17 dezembro, 2012

OS ERROS DE UMA DEMOCRACIA SACI. UMA NOVA ORDEM CONSTITUCIONAL.


Corrupção significa quebrado em pedaços e em uma segunda acepção apodrecido, pútrido. 
“Quando o poder conduz o homem para arrogância, a poesia lembra-o de suas limitações. Quando o poder estreita as áreas de interesse do homem, a poesia lembra-o da riqueza e da diversidade de sua existência. Quando o poder corrompe a poesia limpa”, (por John F. Kennedy – 26/10/63).
“Quando os homens são puros as leis são desnecessárias, quando são corruptos as leis são inúteis”, (por Benjamin Diereali – 1881).
“O surgimento das sociedades organizadas corromperam o homem levando-o para um estado de barbárie”, (por Jean Jacques Russeau).
De fato precisaríamos de uma reforma profunda a começar por nossa atual Constituição Republicana, que não pode ficar restrita ao espírito, mas sim se corporificar por normas. Seus valores devem se normatizados para se alcançar uma maior efetividade em seu poder de imperatividade, de coerção.
Feita ainda sobre os ares sombrios de uma ditadura que ainda cafungava no cangote concedeu-se uma autonomia e uma proteção excessivas a algumas funções de poder que se tornaram cínicas, imorais e prepotentes por essência.
Perfez-se um diploma extremamente inchado, que trata em um sem número de momentos de assuntos sem qualquer viés constitucional, apenas formalmente constitucional por lá se incluir, mas notadamente infraconstitucional em seu aspecto material, criando-se um diploma menos focado do que de deveria para as questões imperativas de Estado.
———
Reproduza, sem alterar nada, a passagem do texto sobre corrupção e reforma constitucional que fica entre "Feita ainda sobre" e "imperativas de Estado.", inclusive.

● **REGISTROS ARMAZENADOS**:
———
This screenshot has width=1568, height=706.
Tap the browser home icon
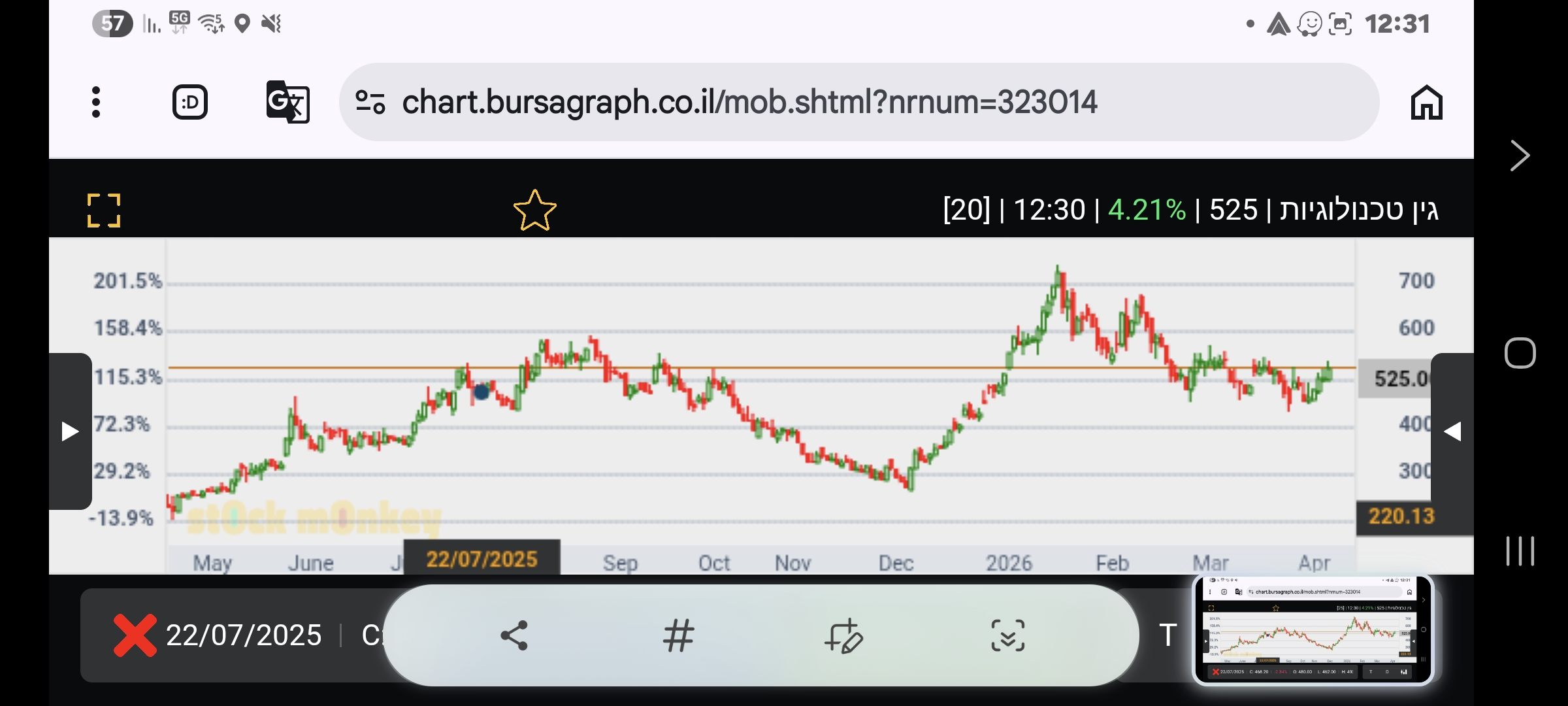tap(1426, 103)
———
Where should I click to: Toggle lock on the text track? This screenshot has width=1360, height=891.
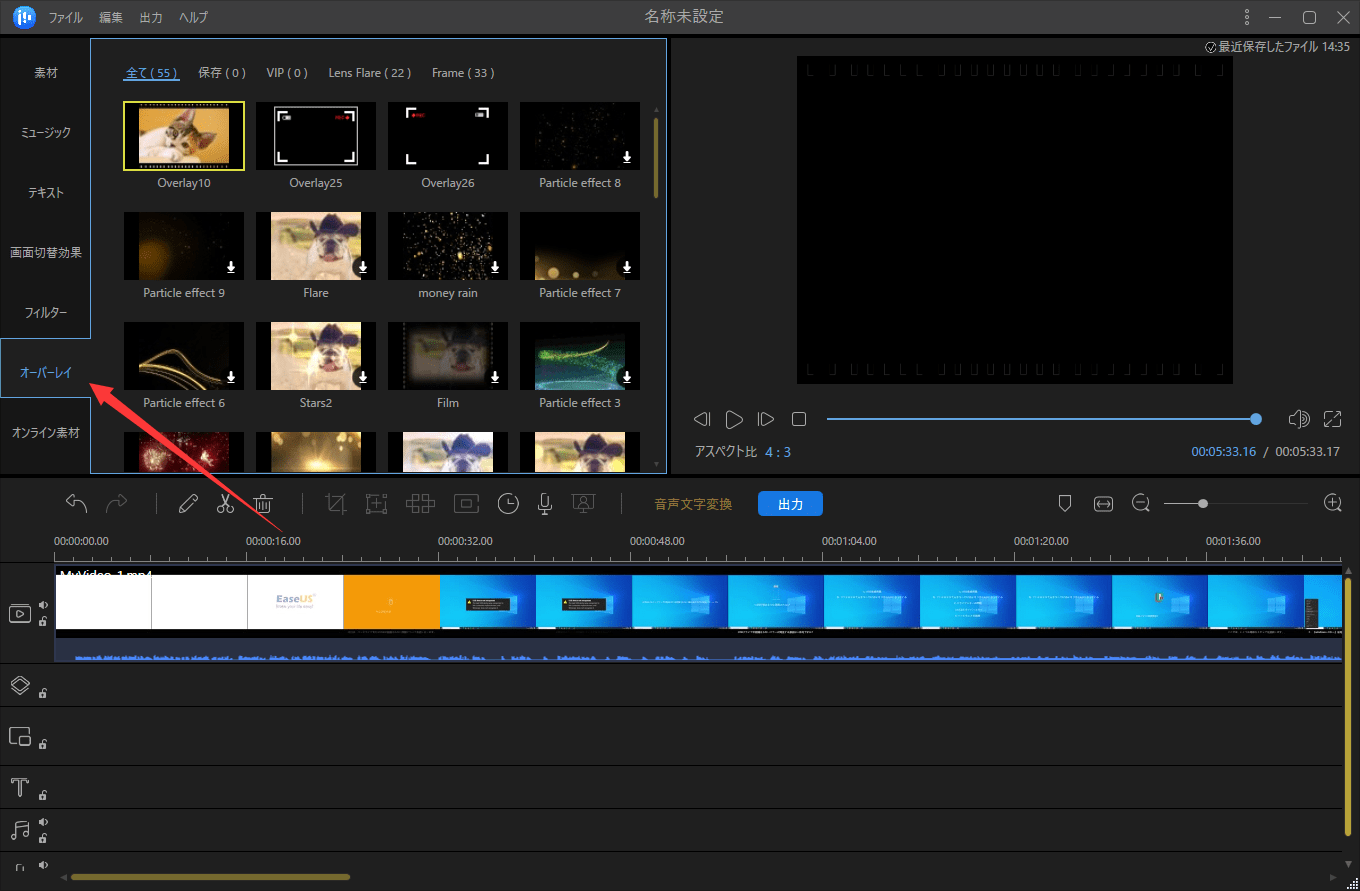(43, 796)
———
● **SOLUÇÃO**:
Feita ainda sobre os ares sombrios de uma ditadura que ainda cafungava no cangote concedeu-se uma autonomia e uma proteção excessivas a algumas funções de poder que se tornaram cínicas, imorais e prepotentes por essência.
Perfez-se um diploma extremamente inchado, que trata em um sem número de momentos de assuntos sem qualquer viés constitucional, apenas formalmente constitucional por lá se incluir, mas notadamente infraconstitucional em seu aspecto material, criando-se um diploma menos focado do que de deveria para as questões imperativas de Estado.